__Exercise goal__: Your output should be the line that contains "Where should I click to: Open the SHOP" and all lines after it in the records, retyped exactly through the last one.

*** Given data Section Begins ***

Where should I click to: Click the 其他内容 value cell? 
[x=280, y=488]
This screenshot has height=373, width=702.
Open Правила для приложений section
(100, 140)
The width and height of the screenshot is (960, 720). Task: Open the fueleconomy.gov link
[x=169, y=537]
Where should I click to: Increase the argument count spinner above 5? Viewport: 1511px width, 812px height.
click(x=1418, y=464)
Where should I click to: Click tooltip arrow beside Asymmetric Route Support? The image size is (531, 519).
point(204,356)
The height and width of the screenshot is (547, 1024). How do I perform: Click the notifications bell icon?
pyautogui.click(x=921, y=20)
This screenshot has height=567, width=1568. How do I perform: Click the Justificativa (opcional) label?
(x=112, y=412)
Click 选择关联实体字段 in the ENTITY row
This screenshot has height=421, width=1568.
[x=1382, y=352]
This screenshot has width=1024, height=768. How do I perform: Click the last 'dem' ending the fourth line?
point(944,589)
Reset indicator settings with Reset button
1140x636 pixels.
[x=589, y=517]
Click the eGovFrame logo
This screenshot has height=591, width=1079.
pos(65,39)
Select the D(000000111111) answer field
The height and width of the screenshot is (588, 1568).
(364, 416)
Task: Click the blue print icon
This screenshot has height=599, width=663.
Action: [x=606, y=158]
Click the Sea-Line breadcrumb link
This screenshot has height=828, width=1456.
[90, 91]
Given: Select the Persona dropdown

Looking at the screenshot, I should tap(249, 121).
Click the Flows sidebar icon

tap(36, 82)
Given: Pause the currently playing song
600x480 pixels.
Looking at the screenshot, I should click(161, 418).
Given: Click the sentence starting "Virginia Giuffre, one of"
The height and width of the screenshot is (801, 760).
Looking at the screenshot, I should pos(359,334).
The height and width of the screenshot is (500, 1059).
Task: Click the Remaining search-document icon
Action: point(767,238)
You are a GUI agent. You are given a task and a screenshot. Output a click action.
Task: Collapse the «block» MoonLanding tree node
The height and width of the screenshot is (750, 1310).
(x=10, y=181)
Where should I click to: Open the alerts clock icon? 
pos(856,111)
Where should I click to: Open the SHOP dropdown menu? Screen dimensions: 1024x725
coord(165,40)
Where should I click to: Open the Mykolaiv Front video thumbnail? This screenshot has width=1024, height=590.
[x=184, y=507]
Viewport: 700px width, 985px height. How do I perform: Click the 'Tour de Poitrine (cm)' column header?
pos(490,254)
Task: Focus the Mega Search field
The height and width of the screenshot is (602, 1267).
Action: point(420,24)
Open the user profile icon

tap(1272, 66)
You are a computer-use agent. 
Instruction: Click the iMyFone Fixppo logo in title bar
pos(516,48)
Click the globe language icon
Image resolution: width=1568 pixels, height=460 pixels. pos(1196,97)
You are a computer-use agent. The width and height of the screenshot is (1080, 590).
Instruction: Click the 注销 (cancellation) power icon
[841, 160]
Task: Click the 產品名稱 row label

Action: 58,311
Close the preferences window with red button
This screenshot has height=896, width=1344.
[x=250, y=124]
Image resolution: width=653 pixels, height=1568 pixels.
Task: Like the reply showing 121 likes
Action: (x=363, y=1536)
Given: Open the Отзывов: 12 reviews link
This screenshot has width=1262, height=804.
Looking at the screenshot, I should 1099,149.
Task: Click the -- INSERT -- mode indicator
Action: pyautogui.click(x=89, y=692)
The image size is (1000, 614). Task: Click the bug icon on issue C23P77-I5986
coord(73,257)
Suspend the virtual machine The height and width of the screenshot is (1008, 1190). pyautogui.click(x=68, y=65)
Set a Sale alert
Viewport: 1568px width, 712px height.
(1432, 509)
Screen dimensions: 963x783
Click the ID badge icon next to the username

*** Given data Section Ends ***

__Reply__:
Where should I click to: Open the SHOP dropdown menu? Screen dimensions: 1024x725
coord(165,40)
Where should I click to: Open the Mykolaiv Front video thumbnail? This screenshot has width=1024, height=590.
[x=184, y=507]
Viewport: 700px width, 985px height. How do I perform: Click the 'Tour de Poitrine (cm)' column header?
pos(490,254)
Task: Focus the Mega Search field
The height and width of the screenshot is (602, 1267).
Action: point(420,24)
Open the user profile icon

tap(1272, 66)
You are a computer-use agent. 
Instruction: Click the iMyFone Fixppo logo in title bar
pos(516,48)
Click the globe language icon
Image resolution: width=1568 pixels, height=460 pixels. pos(1196,97)
You are a computer-use agent. The width and height of the screenshot is (1080, 590).
Instruction: Click the 注销 (cancellation) power icon
[841, 160]
Task: Click the 產品名稱 row label

Action: 58,311
Close the preferences window with red button
This screenshot has height=896, width=1344.
[x=250, y=124]
Image resolution: width=653 pixels, height=1568 pixels.
Task: Like the reply showing 121 likes
Action: (x=363, y=1536)
Given: Open the Отзывов: 12 reviews link
This screenshot has width=1262, height=804.
Looking at the screenshot, I should 1099,149.
Task: Click the -- INSERT -- mode indicator
Action: pyautogui.click(x=89, y=692)
The image size is (1000, 614). Task: Click the bug icon on issue C23P77-I5986
coord(73,257)
Suspend the virtual machine The height and width of the screenshot is (1008, 1190). pyautogui.click(x=68, y=65)
Set a Sale alert
Viewport: 1568px width, 712px height.
(1432, 509)
Screen dimensions: 963x783
Click the ID badge icon next to the username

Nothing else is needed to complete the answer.